#### [Work item]
Copy every line from the records below that holds the word "Välja".

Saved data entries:
BEGIN

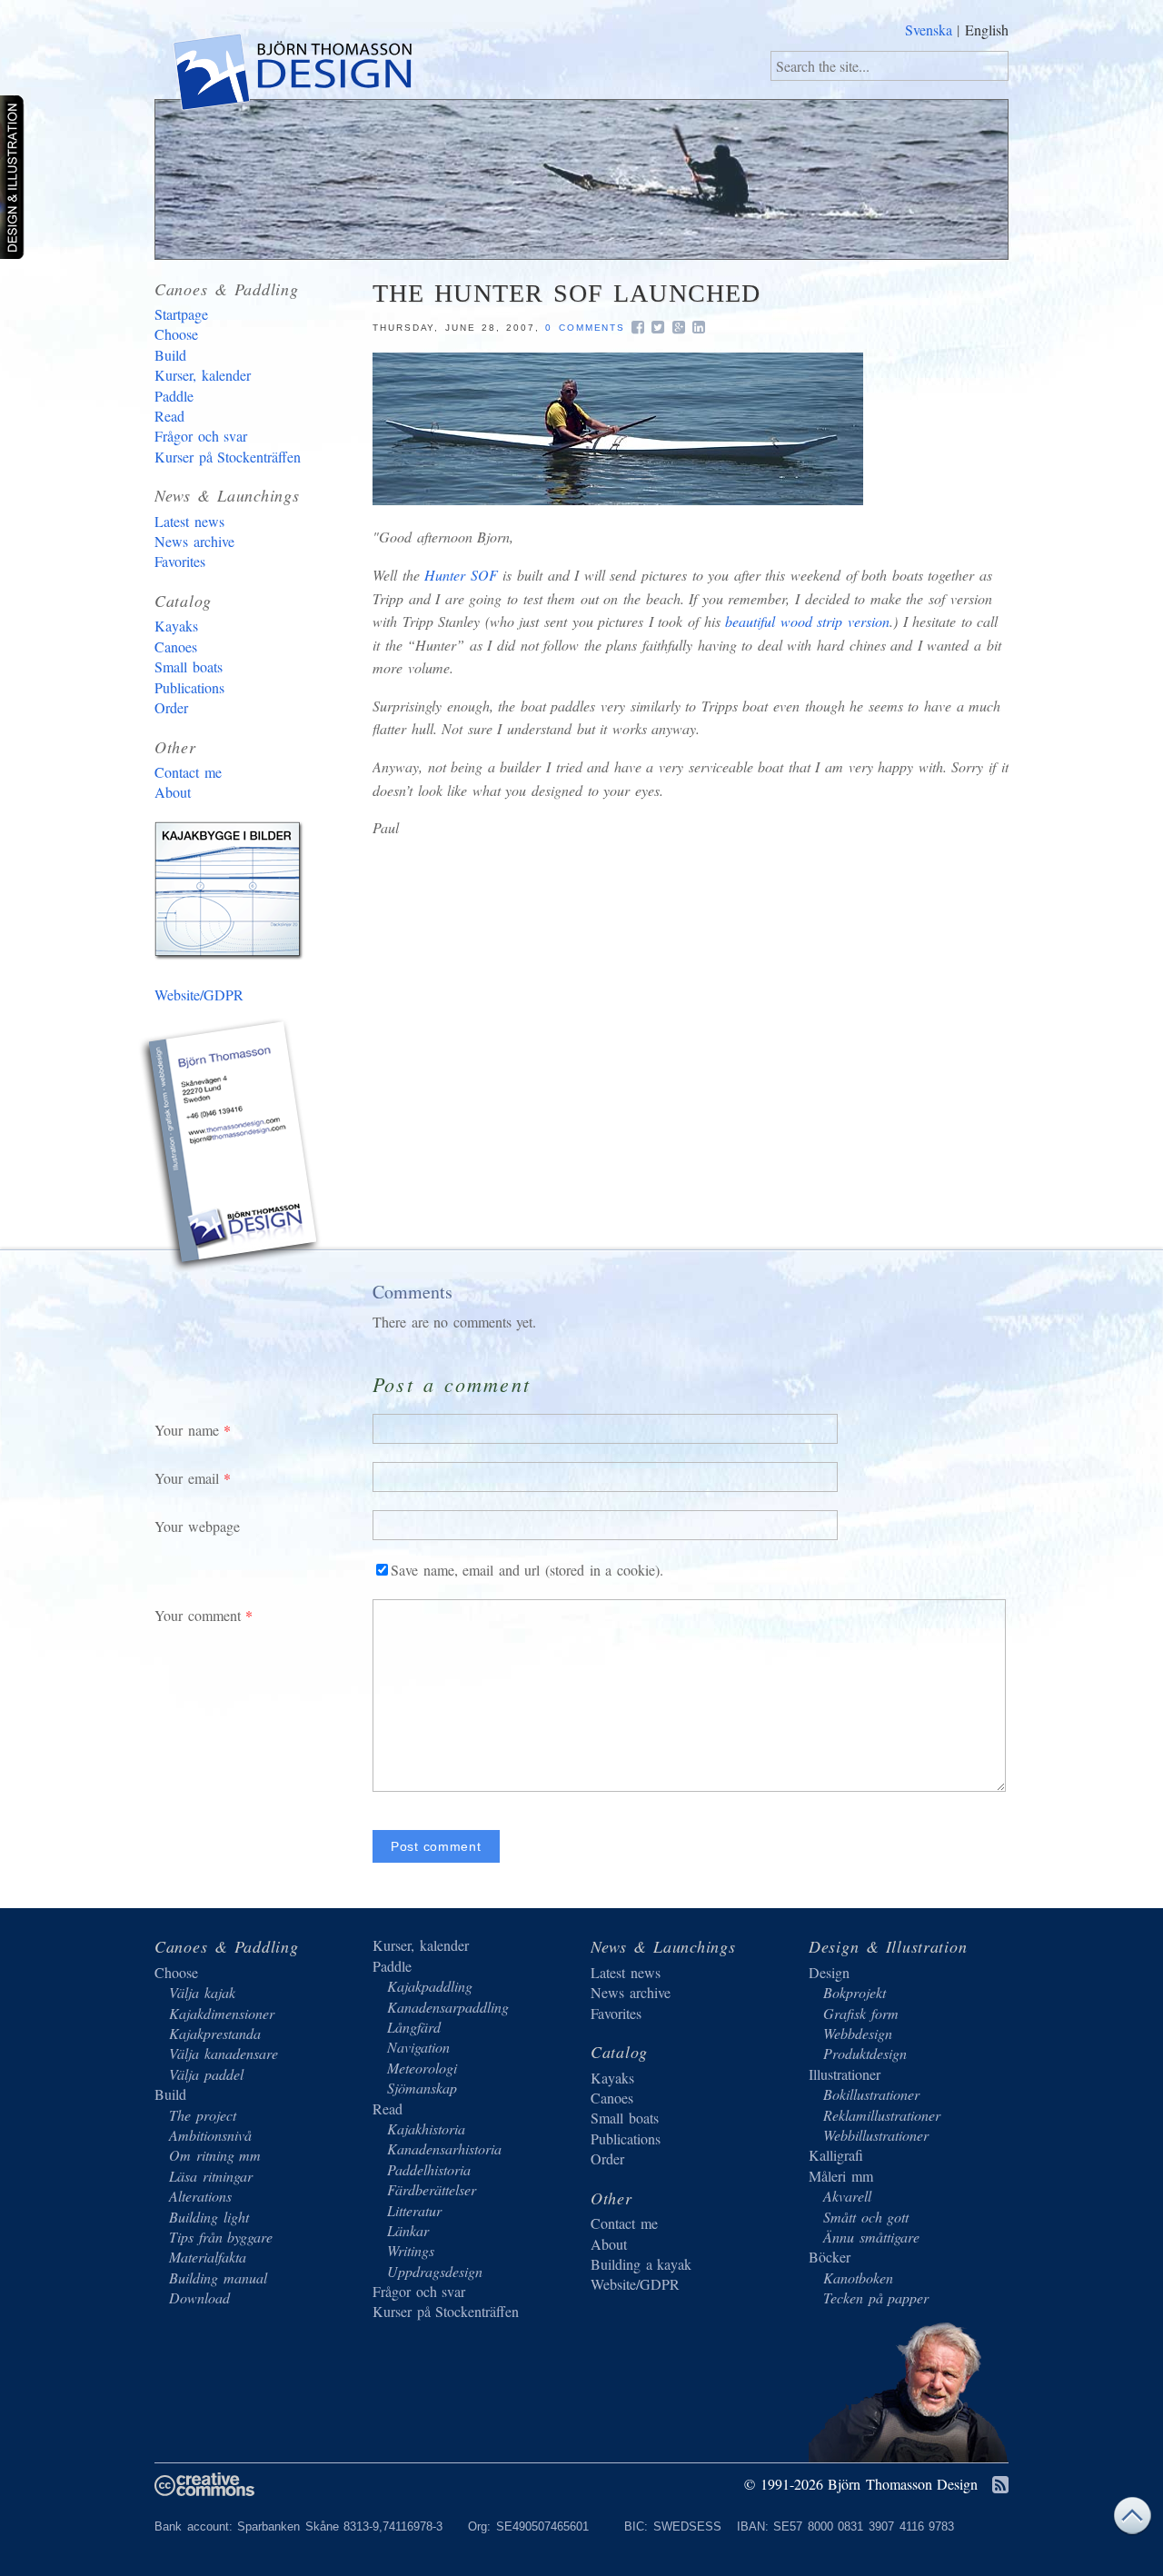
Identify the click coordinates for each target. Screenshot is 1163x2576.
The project (202, 2114)
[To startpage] (291, 75)
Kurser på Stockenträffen (227, 456)
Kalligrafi (836, 2154)
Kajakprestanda (215, 2033)
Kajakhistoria (426, 2128)
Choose (176, 333)
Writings (410, 2250)
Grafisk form (861, 2013)
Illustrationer (844, 2074)
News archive (194, 541)
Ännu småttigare (871, 2236)
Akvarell (847, 2195)
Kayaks (176, 625)
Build (170, 354)
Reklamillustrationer (881, 2114)
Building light (209, 2216)
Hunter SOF (461, 574)
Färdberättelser (431, 2189)
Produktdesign (865, 2053)
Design (829, 1972)
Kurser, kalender (202, 374)
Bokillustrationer (871, 2094)
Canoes (175, 646)
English (987, 29)
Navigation (418, 2046)
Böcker (829, 2256)
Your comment (197, 1615)
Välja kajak (202, 1992)
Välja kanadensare (223, 2053)
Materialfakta (207, 2256)
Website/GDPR (199, 994)
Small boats (188, 666)
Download (199, 2297)
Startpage (181, 313)
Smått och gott (866, 2216)
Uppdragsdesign (434, 2271)
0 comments (585, 328)
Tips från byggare (221, 2236)
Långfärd (414, 2026)
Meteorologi (422, 2067)
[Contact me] (231, 1147)
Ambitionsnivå (210, 2134)
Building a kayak (231, 894)
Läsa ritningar (211, 2175)
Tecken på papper (876, 2297)
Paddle (174, 395)
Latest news (189, 521)
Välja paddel (206, 2074)
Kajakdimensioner (221, 2013)
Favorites (179, 561)
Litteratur (414, 2210)
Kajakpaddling (429, 1985)
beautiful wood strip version (807, 621)
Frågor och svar (200, 435)
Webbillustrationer (876, 2134)
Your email (186, 1477)
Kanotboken (858, 2277)
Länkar (408, 2230)
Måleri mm (841, 2175)
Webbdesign (857, 2033)
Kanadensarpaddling (448, 2006)
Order (171, 707)
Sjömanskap (422, 2087)
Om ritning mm (215, 2154)
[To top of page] (1132, 2520)
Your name (186, 1429)
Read (169, 415)
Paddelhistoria (429, 2169)
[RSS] (1000, 2485)
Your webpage (197, 1526)
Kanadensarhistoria (444, 2148)
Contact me (188, 771)
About (172, 791)
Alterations (200, 2195)
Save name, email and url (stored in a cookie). (527, 1569)
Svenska (928, 29)
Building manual (218, 2277)
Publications (189, 687)
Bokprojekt (854, 1992)
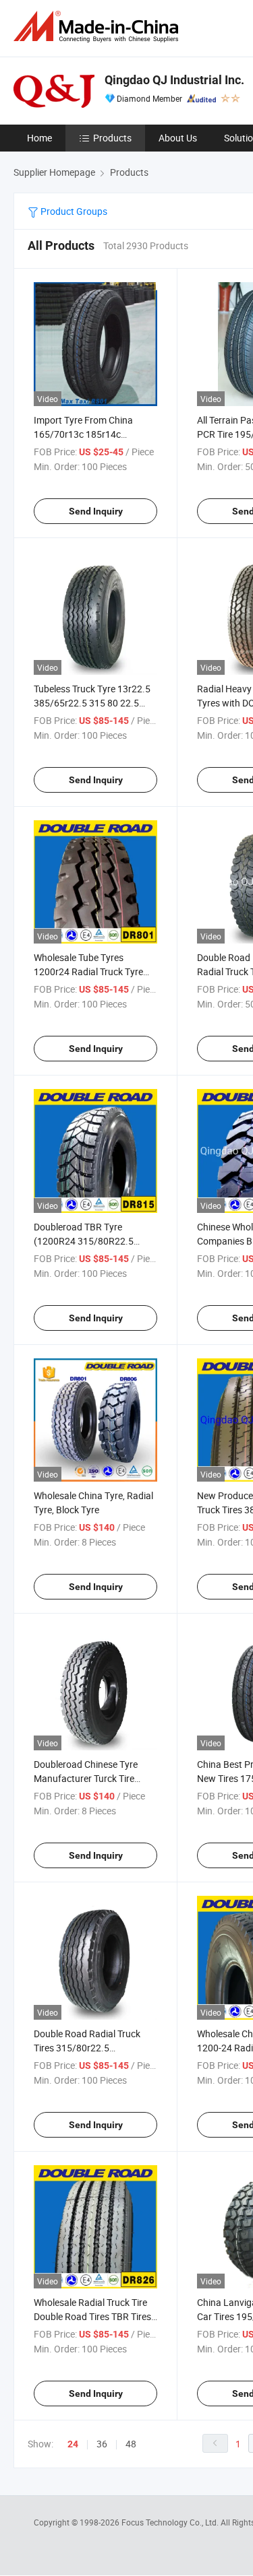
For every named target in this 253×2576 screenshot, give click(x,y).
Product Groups (72, 211)
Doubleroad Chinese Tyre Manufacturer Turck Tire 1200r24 (86, 1778)
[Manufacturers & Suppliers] (98, 26)
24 (72, 2444)
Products (112, 137)
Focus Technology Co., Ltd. (171, 2522)
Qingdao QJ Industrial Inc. (174, 80)
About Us (178, 137)
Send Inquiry (96, 511)
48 (130, 2443)
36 (101, 2443)
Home (39, 137)
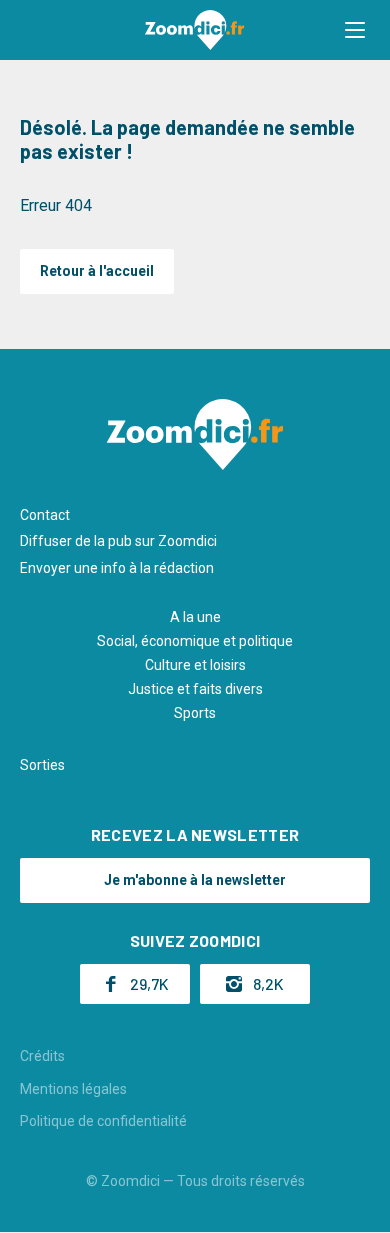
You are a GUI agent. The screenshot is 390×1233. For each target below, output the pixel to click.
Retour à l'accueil (97, 271)
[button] (355, 30)
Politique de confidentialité (103, 1121)
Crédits (42, 1056)
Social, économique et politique (195, 641)
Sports (195, 713)
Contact (45, 515)
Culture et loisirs (195, 665)
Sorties (42, 765)
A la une (195, 617)
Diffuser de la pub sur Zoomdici (118, 541)
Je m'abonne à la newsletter (195, 880)
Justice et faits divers (195, 689)
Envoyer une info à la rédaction (117, 568)
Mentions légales (73, 1089)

END

#### [Task result]
Välja kajak (202, 1992)
Välja kanadensare (223, 2053)
Välja paddel (206, 2074)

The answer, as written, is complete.